Researchers identified different patterns of predictors for misclassification by each assessment and found 7 variables that predicted false-negatives on only 1 assessment: For the MMSE, years of education predicted higher false negatives (odds ratio (OR) 1.23, 95% CI 1.07—1.40); age, APOE E4 non-carrier, depression, and absence of informant-rated memory decline for MIS; not residing in a nursing home (OR 4.85, 95% CI 1.27–18.45) and physical activity for AN. The absence of self- and informant-rated poor memory predicted false-negatives on the MIS and AN; and there were no consistent predictors of false-negatives on all assessments.

There were 5 variables that predicted false-positives on only 1 assessment: Lower education (OR 0.77, 95% CI 0.70–0.83), illiteracy, visual impairment, and APOE E3 for MMSE; and Hispanic ethnicity for AN. There were no predictors reported specific to false-positives on the MIS. Three predictors were associated with false-positives on 2 assessments: Age for the MIS and AN; and nursing home residency and African-American ethnicity for the MMSE and AN. Similarly, to the false-negative predictors, there were no consistent predictors of false-positive across all assessments. While a wide range of predictors were identified, there was only 1 predictor consistent across all assessments: Absence of informant-rated poor memory for overall misclassification.

“Brief tests like these are routinely used in primary care to help clinicians decide which patients would benefit from a referral for a full dementia investigation, which involves a longer, more comprehensive assessment,” said Ranson. “Brief tests are an important initial filter in the early stages of the dementia pathway, to identify those likely to have dementia. It is vital that we work to improve this initial stage of dementia identification, to avoid missed cases and unnecessary referrals.”
 
 When asked if new tests should be created to avoid bias, Ranson explained that “Previously, there has been a tendency to simply create new tests or adjustments in an attempt to overcome limitations of existing tests. Clinicians now have many brief tests to choose from, which all have limitations and biases and there is a lack of evidence-based guidance for selecting the right one. This research has motivated us to think differently about cognitive testing. We are now developing new technology using machine learning and artificial intelligence to help clinicians get the best outcome for their patients."
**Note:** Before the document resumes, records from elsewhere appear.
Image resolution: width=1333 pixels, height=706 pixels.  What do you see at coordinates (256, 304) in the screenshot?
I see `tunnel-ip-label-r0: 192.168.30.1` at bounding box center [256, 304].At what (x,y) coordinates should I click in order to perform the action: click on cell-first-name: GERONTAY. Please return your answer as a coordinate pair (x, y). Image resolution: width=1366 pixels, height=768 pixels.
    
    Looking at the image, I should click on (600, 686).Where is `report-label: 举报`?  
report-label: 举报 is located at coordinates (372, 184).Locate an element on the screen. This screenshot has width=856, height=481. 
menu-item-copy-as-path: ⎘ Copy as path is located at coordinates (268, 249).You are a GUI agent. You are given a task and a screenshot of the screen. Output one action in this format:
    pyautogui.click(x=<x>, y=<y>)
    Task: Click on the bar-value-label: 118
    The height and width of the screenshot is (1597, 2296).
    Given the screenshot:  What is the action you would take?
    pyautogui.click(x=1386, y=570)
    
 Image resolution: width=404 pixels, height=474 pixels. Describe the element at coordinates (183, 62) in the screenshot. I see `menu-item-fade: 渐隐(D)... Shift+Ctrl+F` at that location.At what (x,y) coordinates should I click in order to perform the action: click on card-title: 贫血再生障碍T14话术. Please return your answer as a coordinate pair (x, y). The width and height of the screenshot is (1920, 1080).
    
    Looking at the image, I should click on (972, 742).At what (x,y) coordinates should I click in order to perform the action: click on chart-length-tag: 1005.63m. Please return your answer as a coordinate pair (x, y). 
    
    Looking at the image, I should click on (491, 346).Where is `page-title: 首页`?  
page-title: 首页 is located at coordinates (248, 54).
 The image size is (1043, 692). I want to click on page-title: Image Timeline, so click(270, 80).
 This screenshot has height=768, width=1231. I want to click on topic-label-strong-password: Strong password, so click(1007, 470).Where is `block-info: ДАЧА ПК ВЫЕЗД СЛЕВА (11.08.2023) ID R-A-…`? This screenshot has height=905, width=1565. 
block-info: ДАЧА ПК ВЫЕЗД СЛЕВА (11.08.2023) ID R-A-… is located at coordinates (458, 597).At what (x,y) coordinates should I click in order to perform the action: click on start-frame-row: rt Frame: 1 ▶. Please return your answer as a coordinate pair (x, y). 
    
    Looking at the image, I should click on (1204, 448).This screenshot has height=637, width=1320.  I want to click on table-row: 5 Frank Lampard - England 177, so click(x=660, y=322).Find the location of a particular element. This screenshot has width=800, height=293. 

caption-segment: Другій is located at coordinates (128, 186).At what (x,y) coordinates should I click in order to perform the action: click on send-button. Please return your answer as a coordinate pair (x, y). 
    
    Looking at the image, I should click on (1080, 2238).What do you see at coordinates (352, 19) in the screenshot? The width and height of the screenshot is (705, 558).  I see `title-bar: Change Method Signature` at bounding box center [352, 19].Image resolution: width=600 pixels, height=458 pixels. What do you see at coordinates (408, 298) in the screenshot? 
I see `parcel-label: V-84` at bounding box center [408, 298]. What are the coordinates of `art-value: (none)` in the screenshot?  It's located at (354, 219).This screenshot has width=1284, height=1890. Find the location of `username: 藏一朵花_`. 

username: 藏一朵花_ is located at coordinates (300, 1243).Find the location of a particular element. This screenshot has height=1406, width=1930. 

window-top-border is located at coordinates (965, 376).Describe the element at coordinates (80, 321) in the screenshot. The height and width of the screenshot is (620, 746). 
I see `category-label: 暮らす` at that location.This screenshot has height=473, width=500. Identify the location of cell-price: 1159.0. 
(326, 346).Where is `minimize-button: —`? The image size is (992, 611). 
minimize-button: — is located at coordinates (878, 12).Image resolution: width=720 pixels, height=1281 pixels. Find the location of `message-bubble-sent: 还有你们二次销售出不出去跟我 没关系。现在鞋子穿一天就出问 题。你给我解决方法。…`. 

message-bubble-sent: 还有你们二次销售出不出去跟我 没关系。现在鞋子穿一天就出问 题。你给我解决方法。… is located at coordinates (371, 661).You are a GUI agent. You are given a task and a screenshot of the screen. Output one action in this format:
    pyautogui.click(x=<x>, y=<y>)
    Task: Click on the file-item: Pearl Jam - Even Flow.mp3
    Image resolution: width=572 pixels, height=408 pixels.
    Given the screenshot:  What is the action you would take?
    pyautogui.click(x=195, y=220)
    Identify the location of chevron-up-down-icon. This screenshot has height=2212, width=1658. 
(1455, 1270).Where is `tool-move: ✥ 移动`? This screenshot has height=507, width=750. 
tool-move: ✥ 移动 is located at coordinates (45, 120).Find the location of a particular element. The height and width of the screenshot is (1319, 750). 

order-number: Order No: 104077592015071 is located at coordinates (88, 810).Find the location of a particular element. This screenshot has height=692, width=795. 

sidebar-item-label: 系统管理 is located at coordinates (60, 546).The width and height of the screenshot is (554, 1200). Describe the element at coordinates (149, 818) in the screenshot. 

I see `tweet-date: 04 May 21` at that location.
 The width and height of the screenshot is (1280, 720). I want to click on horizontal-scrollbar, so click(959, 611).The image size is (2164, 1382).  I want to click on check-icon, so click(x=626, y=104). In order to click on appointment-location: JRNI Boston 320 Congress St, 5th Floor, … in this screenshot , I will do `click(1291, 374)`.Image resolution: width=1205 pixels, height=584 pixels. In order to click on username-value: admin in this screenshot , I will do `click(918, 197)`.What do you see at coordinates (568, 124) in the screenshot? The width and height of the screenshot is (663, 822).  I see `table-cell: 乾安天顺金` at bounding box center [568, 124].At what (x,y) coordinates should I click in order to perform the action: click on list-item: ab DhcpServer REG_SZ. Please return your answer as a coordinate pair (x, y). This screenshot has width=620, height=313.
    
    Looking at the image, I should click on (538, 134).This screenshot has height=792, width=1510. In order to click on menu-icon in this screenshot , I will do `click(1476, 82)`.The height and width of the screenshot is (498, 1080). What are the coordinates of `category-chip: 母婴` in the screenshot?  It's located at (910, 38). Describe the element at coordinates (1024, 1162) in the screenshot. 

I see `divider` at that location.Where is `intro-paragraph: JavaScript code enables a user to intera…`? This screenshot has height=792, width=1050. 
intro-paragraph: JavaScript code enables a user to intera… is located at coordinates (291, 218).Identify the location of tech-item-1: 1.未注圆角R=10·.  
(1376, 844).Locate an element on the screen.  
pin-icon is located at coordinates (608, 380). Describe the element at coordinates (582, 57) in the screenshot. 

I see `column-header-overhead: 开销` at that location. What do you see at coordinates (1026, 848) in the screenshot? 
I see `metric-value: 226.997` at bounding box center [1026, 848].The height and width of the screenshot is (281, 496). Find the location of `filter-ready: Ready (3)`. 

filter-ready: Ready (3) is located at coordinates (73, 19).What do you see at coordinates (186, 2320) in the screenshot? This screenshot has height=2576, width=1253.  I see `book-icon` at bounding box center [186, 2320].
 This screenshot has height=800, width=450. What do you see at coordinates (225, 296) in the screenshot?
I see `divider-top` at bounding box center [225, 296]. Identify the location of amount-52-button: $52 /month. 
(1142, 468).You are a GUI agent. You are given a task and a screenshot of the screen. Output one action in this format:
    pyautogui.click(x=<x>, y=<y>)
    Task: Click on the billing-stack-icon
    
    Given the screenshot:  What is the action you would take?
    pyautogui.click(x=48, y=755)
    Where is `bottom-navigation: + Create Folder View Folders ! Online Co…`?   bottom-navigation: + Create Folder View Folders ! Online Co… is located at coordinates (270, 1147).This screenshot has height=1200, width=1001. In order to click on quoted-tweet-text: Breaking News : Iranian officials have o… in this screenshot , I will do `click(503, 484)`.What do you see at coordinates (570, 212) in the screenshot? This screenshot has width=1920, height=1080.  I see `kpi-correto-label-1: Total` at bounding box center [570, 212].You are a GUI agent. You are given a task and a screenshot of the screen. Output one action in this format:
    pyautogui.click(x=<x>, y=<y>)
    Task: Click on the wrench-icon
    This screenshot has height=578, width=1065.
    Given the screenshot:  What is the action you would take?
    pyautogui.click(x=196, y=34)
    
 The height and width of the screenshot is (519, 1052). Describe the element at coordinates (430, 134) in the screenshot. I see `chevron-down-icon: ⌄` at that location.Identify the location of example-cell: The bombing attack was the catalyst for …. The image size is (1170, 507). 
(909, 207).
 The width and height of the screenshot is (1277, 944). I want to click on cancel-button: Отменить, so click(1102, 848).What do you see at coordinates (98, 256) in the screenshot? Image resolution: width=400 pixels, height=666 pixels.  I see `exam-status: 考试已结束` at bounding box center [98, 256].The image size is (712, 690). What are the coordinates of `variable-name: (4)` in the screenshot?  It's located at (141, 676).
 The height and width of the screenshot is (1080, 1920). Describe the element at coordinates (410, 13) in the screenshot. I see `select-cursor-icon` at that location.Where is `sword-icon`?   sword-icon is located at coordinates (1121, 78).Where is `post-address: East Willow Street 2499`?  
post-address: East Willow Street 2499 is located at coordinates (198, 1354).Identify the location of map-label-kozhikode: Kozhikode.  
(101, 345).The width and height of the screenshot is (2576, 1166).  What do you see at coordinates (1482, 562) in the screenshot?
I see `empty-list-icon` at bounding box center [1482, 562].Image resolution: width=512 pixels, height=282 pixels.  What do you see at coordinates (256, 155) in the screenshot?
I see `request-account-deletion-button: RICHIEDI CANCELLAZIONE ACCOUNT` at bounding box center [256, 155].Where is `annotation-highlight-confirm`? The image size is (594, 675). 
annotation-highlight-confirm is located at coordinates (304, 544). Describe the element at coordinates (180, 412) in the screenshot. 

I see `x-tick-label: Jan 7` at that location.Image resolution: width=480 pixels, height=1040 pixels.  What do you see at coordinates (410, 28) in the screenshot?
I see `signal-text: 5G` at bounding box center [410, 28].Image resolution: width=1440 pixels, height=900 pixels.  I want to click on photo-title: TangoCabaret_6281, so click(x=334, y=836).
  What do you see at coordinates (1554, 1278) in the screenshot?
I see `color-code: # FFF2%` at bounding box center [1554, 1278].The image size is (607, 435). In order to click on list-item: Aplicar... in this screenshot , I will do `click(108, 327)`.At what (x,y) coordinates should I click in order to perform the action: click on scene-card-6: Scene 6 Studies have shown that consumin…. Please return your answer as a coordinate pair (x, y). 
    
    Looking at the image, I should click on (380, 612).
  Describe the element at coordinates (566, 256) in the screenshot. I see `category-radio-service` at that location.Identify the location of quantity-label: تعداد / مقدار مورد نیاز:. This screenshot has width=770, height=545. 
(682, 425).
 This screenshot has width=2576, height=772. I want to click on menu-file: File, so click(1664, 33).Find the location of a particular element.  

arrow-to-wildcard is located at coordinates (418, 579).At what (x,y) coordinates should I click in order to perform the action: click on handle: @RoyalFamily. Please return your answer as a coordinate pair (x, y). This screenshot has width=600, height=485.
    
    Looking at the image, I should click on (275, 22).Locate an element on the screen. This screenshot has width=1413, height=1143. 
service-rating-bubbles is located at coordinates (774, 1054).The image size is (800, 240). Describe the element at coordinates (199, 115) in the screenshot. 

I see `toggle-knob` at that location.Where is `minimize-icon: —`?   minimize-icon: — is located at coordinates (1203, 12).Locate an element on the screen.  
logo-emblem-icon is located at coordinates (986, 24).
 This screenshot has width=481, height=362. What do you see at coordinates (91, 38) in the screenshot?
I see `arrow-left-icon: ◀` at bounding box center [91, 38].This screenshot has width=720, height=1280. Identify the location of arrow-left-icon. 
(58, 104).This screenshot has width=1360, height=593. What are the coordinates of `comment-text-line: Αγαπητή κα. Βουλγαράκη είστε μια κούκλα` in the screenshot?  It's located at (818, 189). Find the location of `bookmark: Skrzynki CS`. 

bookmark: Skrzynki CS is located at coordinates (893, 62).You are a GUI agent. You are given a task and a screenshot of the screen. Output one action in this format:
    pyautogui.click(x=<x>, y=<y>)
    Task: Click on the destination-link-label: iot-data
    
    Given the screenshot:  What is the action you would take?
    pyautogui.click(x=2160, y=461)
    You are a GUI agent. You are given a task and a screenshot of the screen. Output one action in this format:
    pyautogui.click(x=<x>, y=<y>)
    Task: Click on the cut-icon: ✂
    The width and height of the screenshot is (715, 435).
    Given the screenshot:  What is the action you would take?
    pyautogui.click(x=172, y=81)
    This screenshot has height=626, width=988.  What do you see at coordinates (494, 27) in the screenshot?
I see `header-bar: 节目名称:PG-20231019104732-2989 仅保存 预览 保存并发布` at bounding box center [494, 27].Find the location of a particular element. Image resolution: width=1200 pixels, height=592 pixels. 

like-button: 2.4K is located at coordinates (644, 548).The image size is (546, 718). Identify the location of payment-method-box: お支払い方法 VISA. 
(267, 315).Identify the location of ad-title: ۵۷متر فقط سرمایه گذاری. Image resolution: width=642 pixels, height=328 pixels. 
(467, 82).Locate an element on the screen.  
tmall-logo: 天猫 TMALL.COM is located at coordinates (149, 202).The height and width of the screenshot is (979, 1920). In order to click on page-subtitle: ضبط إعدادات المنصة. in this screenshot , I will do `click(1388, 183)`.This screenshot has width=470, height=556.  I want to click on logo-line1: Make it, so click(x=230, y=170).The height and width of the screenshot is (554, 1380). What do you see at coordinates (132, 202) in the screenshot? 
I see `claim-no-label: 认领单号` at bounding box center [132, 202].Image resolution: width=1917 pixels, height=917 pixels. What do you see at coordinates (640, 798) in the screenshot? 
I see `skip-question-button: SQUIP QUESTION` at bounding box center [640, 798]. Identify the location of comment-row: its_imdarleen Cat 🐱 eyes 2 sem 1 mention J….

“Looking forward, there is definitely a great deal of room for improvement in the diagnostic pathway, particularly this initial stage of brief testing,” Ranson concluded. “We desperately need more accurate and less biased ways of detecting dementia swiftly in clinic. We are currently working hard to improve these conventional tests with a more personalized and adaptive approach to dementia identification.”
REFERENCE
Ranson J, Kuźma E, Hamilton W, et al. Predictors of dementia misclassification when using brief cognitive assessments. Neurology. 2019;9(1):1–9. doi: 10.1212/CPJ.0000000000000566.